Biography 1964-70


Education:
Teleki Blanka Secondary School of Economics Department of  Foreign Trade (1966-1970) Certificate: Commercial correspondent in German and French. (see on home page E-Mail-Zola.hu website)

Academic Drawing Study,
Graphic Design Study
Sculptural Arts Study (Lessenyei Márta /Kiss Sándor)
 


Historical background
 

 

  • 3) Leonid Brezhnev (1964-1982) emerged with a team of party leaders like Krushchev had. Under his leadership the government of the U.S.S.R. turned from a personal dictatorship into an oligarchy (collective rule of a privileged minority). This period of the Soviet-American relationship was characterized as the age of détente or limited phase of peaceful cooperation. "An appropriate symbol of détente was the Antiballistic Missiles (ABM) Treaty in 1972. Despite some lessening of tensions after the Cuban Missile Crisis, both the Soviet Union and the United States had continued to expand their nuclear arsenals.  In the 1960s, both nations sought to extend the destructive power of their missiles by arming them with multiple warheads.  By 1970, Americans had developed the capacity to arm their intercontinental ballistic missles (ICBMs) with 'multiple independently targeted re-entry vehicles' (MIRVs) that enabled one missile to hit ten different targets.
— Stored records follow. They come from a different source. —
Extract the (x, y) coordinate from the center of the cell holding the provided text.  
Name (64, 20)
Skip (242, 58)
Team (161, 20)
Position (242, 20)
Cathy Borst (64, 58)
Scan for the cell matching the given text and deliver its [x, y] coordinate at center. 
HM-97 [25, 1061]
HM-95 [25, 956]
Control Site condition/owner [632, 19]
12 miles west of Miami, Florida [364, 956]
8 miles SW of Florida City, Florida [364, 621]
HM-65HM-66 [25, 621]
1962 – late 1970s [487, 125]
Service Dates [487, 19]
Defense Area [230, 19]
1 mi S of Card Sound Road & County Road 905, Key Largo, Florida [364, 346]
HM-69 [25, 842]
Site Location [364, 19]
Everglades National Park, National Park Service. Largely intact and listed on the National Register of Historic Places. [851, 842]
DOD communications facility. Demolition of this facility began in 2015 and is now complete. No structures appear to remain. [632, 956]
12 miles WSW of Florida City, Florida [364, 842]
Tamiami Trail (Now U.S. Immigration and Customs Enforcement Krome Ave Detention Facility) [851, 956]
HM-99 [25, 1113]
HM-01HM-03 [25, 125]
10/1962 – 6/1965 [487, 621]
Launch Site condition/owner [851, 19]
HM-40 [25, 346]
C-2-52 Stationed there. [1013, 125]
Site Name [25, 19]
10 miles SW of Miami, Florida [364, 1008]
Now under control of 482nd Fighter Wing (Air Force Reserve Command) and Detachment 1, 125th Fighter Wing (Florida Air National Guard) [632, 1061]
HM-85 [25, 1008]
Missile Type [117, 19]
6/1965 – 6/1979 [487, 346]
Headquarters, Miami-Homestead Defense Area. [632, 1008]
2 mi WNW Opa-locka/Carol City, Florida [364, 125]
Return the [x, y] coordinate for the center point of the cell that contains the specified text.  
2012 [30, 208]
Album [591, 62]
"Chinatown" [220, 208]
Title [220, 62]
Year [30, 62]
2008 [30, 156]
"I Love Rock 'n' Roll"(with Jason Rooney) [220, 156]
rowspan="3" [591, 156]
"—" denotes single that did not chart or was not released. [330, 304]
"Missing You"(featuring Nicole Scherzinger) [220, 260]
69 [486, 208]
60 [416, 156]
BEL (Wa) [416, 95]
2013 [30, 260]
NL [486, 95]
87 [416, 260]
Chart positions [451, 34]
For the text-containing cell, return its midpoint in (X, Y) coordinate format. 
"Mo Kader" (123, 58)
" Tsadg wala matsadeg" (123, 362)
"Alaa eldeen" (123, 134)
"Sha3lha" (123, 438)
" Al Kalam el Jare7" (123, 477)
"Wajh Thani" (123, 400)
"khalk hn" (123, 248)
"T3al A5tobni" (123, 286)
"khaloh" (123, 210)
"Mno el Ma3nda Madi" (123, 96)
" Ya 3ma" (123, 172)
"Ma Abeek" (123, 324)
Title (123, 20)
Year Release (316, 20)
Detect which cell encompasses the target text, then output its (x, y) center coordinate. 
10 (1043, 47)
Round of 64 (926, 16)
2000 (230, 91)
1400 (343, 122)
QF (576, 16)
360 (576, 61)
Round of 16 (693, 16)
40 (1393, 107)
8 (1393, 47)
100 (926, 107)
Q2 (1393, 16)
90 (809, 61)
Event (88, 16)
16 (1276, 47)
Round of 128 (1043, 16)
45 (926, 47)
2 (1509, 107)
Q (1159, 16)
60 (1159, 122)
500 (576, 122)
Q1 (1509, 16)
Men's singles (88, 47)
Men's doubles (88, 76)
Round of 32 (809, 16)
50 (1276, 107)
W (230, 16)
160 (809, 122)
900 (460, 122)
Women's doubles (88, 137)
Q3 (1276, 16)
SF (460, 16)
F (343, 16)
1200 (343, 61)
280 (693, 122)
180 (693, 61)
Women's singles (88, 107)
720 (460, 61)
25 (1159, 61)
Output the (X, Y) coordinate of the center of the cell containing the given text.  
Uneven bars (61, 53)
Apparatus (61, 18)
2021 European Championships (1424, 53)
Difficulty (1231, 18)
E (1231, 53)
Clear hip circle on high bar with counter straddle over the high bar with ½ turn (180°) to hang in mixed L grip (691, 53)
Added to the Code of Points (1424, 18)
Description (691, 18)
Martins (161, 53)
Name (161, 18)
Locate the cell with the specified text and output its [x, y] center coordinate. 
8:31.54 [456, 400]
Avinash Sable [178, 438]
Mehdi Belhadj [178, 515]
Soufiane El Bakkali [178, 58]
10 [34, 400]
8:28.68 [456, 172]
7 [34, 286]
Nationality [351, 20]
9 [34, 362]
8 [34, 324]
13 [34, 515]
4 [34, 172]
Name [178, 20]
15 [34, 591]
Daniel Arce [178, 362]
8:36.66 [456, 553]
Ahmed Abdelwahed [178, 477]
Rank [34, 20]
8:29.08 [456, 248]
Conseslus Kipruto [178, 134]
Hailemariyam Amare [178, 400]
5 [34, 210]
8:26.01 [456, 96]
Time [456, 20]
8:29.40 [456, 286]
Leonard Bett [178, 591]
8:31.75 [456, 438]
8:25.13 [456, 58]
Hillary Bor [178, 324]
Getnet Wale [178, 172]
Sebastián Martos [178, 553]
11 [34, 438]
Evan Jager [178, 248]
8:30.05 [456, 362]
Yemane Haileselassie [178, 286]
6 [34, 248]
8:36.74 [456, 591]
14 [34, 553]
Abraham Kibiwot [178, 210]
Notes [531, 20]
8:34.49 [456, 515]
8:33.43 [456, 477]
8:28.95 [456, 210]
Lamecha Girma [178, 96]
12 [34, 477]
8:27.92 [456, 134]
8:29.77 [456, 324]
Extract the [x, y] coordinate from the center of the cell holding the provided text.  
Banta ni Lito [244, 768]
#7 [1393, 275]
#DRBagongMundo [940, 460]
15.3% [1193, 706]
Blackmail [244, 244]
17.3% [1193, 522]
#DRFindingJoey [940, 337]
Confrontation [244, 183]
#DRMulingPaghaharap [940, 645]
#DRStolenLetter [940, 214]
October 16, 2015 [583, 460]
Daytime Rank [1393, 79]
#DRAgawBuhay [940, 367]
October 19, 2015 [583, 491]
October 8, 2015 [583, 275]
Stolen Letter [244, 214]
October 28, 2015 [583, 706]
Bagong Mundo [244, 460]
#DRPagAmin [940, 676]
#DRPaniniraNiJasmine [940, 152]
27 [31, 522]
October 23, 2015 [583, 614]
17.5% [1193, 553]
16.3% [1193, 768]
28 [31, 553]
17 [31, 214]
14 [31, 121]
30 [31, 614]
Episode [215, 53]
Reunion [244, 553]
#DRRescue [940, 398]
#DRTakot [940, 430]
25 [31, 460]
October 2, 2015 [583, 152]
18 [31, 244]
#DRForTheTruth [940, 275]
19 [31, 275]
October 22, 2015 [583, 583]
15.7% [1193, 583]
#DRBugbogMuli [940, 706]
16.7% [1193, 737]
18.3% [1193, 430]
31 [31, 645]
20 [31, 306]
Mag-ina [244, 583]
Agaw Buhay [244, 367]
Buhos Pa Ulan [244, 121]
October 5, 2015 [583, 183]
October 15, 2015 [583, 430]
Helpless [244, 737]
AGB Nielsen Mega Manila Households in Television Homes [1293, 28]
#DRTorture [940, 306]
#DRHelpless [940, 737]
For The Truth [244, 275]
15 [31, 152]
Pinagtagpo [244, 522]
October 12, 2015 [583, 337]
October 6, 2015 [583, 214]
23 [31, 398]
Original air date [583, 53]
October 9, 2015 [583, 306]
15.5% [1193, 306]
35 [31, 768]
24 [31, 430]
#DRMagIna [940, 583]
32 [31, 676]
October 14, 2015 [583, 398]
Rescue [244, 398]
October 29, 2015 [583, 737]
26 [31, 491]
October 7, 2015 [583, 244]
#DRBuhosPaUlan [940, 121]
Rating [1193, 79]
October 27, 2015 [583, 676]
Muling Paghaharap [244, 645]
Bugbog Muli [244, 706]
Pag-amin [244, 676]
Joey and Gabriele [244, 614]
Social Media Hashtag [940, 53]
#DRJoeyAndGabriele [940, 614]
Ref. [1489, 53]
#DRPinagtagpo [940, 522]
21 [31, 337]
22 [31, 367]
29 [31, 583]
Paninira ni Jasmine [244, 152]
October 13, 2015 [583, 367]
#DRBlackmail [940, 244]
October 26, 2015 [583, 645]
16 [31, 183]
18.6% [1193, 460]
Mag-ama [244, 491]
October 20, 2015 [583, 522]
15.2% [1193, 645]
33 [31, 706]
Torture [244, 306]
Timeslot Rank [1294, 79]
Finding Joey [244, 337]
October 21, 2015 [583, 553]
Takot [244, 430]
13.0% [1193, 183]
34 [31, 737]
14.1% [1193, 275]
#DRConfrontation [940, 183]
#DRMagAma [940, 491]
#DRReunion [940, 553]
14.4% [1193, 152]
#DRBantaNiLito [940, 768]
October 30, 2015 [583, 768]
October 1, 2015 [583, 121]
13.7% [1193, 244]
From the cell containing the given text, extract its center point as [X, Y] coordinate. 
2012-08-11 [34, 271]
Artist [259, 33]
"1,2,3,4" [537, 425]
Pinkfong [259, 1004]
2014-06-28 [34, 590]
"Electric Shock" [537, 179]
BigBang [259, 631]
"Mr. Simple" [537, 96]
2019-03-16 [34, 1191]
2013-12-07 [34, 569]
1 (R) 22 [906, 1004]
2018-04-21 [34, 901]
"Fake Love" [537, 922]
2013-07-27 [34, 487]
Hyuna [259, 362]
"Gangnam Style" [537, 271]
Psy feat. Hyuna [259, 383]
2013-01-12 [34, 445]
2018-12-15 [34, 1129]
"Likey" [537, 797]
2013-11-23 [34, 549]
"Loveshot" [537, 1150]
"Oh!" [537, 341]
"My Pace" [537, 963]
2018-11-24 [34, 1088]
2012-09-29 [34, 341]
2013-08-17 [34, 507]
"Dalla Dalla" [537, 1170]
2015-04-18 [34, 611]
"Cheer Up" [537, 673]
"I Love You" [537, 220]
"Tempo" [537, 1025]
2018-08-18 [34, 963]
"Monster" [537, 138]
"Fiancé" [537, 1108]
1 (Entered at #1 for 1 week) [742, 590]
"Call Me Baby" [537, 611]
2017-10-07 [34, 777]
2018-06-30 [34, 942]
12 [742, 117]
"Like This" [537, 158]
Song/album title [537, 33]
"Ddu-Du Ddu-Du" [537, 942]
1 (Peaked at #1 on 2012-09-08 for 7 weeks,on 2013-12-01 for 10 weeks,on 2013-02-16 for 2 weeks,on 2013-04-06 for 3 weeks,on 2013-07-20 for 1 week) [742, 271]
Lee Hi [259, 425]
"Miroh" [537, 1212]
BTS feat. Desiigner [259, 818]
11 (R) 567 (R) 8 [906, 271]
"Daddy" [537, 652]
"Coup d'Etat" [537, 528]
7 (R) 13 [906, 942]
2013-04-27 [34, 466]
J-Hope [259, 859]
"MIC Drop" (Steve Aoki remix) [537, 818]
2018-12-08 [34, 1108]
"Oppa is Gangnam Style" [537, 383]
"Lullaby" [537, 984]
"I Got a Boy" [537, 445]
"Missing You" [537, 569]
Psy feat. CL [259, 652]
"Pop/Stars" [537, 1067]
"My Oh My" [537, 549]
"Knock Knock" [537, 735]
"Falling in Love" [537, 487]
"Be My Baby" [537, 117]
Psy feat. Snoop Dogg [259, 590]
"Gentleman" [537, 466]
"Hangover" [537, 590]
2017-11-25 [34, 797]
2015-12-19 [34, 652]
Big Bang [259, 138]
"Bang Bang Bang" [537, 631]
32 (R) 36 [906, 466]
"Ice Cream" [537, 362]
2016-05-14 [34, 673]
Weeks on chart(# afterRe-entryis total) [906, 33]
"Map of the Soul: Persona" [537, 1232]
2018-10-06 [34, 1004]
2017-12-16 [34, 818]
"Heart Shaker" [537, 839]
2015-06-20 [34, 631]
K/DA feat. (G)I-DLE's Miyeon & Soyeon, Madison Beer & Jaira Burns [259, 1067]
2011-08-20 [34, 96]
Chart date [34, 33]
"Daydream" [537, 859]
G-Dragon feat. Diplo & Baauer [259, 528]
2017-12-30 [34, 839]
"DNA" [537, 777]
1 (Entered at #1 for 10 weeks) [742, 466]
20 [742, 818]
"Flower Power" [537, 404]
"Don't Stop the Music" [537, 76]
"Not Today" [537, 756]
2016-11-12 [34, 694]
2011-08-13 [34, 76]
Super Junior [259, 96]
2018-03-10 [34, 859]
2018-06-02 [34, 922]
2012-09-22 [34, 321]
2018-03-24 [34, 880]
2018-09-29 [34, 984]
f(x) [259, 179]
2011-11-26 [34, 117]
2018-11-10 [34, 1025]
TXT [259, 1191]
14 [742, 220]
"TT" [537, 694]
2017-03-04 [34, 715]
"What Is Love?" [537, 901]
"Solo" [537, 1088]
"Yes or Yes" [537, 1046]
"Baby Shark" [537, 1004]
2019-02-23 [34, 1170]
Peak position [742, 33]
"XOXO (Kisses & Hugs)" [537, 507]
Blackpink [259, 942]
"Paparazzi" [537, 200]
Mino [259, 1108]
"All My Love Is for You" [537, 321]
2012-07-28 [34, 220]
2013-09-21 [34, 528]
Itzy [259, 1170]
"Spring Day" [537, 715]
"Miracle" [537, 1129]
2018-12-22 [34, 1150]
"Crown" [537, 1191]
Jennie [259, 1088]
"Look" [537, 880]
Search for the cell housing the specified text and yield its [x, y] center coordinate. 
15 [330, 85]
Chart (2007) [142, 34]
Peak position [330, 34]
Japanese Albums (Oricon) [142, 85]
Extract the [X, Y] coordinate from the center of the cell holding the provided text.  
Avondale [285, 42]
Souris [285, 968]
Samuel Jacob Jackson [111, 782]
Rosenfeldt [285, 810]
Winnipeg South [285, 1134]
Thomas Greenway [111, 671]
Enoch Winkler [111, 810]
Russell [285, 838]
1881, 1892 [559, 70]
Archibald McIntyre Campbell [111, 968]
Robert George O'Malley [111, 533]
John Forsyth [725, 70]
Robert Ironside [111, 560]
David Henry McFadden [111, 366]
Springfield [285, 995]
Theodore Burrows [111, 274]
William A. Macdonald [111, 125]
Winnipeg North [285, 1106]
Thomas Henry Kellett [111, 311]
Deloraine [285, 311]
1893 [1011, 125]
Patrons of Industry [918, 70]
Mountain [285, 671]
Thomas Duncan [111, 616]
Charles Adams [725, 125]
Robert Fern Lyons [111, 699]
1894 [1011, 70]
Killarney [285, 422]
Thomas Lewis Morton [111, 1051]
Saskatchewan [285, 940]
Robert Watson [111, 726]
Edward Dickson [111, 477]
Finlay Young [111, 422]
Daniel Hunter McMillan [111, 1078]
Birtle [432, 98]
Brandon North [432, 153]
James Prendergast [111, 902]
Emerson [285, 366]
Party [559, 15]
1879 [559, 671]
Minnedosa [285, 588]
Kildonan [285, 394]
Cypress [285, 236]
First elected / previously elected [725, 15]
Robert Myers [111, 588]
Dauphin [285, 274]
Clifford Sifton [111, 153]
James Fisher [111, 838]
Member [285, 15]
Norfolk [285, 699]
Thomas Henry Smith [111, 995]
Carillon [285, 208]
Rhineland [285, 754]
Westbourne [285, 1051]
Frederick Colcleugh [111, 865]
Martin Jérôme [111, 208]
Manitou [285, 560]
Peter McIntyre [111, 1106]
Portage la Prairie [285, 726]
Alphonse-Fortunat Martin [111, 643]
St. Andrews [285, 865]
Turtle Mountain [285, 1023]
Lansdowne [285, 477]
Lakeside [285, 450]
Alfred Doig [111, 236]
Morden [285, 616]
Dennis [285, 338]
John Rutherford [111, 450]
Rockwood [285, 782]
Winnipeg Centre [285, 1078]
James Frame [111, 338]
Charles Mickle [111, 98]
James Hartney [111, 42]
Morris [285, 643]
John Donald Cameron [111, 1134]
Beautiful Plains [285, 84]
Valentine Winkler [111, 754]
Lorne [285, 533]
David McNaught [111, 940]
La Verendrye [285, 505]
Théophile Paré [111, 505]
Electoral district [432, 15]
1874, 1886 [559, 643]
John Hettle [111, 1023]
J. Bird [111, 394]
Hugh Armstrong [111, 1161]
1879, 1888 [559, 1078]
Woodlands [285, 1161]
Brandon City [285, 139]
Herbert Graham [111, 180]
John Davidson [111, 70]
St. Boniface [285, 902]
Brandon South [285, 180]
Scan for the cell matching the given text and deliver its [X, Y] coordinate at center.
The Soviet Union soon followed suit. Between 1968 and 1972, both sides had also developed antiballistic missiles (ABMs), whose purpose was to hit and destroy incoming missiles.  In the 1972 ABM Treaty, the two nations agreed to limit their antiballistic missile systems" (Spiel.4th Ed. 880).
  • Some openness allowed access to Western styles of music and dress for young people; public debate opened to more issues of state policy; there was more latitude in artistic expression; and there was a revival of interest in religion). Bur repression was still a reality in the Soviet Union:  (1) mental hospitals were used for critics of regime; (2) Andrei Sakharov was exiled from Moscow and placed under house arrest (this would end in 1986 and in 1989 he took a seat in the new Soviet legislature only to die at the end of 1989.); (3) adamant critics, like Alexander Solzhenitsyn were expelled or allowed to emigrate.
  • "Two problems bedeviled the Soviet economy.  The government's insistence on vigorous central planning led to a huge, complex bureaucracy that discouraged efficiency and reduced productivity. Moreover, the Soviet system, based on guaranteed employment and a lack of incentives, bred apathy, complacency, absenteeism, and drunkenness. . . .
  • "By 1980, the Soviet Union was seriously ailing. A declining economy, a rise in infant mortality rates, a dramatic surge in alcoholism, and a deterioration in working
    • conditions all gave impetus to a decline in morale and a growing perception that the system was floundering” (Spiel.4th Ed. 882).
    • Brezhnev's immediate successors, chosen by agreement among top party officials, were old men who survived in office only for a short time (Andropov, Cernenko).

    Eastern Europe

          Puppet regimes were installed in Eastern Europe by the Soviets who ruled by:         

    • (policies of Eastern block countries to control their populations)
    •     1) leveling the formerly privileged classes
    •     2) curtailing or abolishing private enterprise
    •     3) implementing hasty plans for industrialization and the collectivization  of agriculture
    •     4) repressing religion and the churches
    •     5) stamping out political liberty and free speech 
    • [exceptions = Albania, Yugoslavia, and Rumania that had their own indigenous styles of communism] 
    • Resistance in Poland, Hungary and Czechoslovakia
    •       Krushchev's attack on Stalin in 1956 was crucial.  "It set off a political earthquake throughout the bloc, discrediting Stalinists and encouraging moderates in the communist parties, reviving cautious discussion among intellectuals, and even arousing visions of national self-determination (Perry 4th ed.,842)."
    •       *1st in Poland, the largest and most troublesome of the satellite countries, in 1956 where the Soviets eased control in return for a Polish pledge of continued loyalty to the Soviet Union.
    •       *An uprising in Budapest led to Soviet troop withdrawal only to have the Red army re-enter the country and crush all opposition when the moderate Communist government called for Western-style political democracy and Hungary's withdrawal from the Warsaw Pact. But Hungary was allowed to grant its citizens considerable opportunity to private enterprise with a relaxation and decentralization of planning.
    •       *When a group of Czech Communists, led by Alexander Dubcek sought to liberalize their regime to include non-Communists, to allow greater freedom of speech, and to rid the economy of frigidities, on August 21, 1968, Czechoslovakia was occupied by Warsaw Pact troops from East Germany, Poland, Hungary and the Soviet Union.  Moral outrage was expressed around the world.